Plans to integrate FAIR assessment visualization into the CFDE query portal

Once the DERIVA portal is working and available, we will enable the display of the FAIR insignia near each digital object that will be hosted on the site. We have already created all the needed hooks to enable such visualizations and initially assessed the FAIRness of digital resources from 7 CF projects. Hence, this effort will require coordination and handshake between FAIRshake and the CFDE instance of DERIVA.

Plans to harmonize datasets at the data level and prepare these datasets for machine learning and other complex data analysis and integration tasks

In 2019, effort went into processing and harmonizing the metadata that describes the CF datasets but the data contained in those datasets was untouched. In 2020, we plan to begin the systematic processing and cataloging of the actual data by identifying data levels, processing scripts, and developing harmonization strategies for abstracting the data to a level where it can be integrated. For example, a GWAS study that called variants, can be integrated with RNA-seq data by converting each data type into gene sets. Metabolomics profiling can be compared to RNA-seq data by applying a model that converts metabolomics data to RNA-seq data and RNA-seq data to metabolomics. In most cases, tools and workflows to perform such abstractions already exist, but these need to be better organized and tested. High level processed data provided with rich metadata will be delivered in dataframe formats that can be consumed by data analytics platforms such as R Studio or Jupyter Notebook (Python). These are data science commonly used data analysis platforms that would benefit from having easy access to CF datasets. Hence, we will develop R and Python libraries specifically for easy access to CF data and metadata. These libraries will access the data and metadata via a well-documented API. Having the data ready for integrative analyses, we will prepare examples that show how machine learning algorithms can be applied to such data. For example, we plan to test whether we can predict metadata elements directly from the data. This particular example will also inform and accelerate the manual FAIRification efforts of CF datasets.

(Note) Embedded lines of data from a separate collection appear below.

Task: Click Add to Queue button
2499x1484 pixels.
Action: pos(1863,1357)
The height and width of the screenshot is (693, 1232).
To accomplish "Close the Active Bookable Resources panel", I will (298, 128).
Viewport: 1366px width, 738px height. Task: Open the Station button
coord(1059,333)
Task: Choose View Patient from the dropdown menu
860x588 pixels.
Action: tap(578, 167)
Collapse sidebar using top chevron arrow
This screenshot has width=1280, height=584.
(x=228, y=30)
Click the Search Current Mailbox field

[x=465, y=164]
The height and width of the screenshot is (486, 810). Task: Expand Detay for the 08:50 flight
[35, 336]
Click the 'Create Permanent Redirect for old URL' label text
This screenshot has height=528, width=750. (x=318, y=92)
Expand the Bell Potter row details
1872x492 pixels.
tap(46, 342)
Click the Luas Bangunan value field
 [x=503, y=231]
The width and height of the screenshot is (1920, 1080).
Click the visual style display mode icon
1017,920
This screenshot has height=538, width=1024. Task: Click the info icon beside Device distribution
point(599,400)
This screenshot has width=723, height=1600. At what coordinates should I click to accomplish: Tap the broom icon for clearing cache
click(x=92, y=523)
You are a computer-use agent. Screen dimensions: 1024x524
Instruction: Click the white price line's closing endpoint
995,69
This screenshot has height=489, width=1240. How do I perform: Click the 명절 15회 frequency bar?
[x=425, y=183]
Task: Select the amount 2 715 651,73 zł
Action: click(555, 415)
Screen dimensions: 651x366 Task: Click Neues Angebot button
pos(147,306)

Plans to develop data visualization components

Once the CFDE metadata and datasets are loaded into a catalog such as DERIVA, the data and metadata will be made available for query and download via a user interface. Since these data and metadata will be in a format that is well structured, it could be systematically visualized. Such visualization can be for the purpose of providing summary statistics of what is in the catalog, as well as for exploring the high dimensional structure within the data. Such data visualization capabilities are expected to significantly enrich the user experience. Our group has extensive experience in developing such UI components. In addition, existing UI components developed by the DCCs, and by others, could be integrated into the catalog user facing portal interface. Hence, we plan to develop new, and integrate existing, data visualization components for the CFDE portal. We will focus on data visualization components that are concerned with comparing gene sets and signatures, and querying such sets and signatures against public databases. For example, we developed Clustergrammer4, application: https://amp.pharm.mssm.edu/clustergrammer/ source code: https://github.com/MaayanLab/clustergrammer to visualize heatmaps of any data matrix. We are currently developing ScatterBoard to visualize any dataset as scatter plots that place data objects in 2D or 3D based on their similarity. These components are developed with the React framework so they can be embedded in any website, Jupyter Notebooks, or other web-based system that host biomedical datasets.


  1. Wilkinson et. el. Sci Data. 2016 Mar 15;3:160018.
  2. Clarke et al. Cell Systems. 2019 Accepted
  3. Bugacov et al. Proc IEEE Int Conf Escience. 2017 Oct;2017:79-88.
  4. Fernandez et al. Sci Data. 2017 Oct 10;4:170151.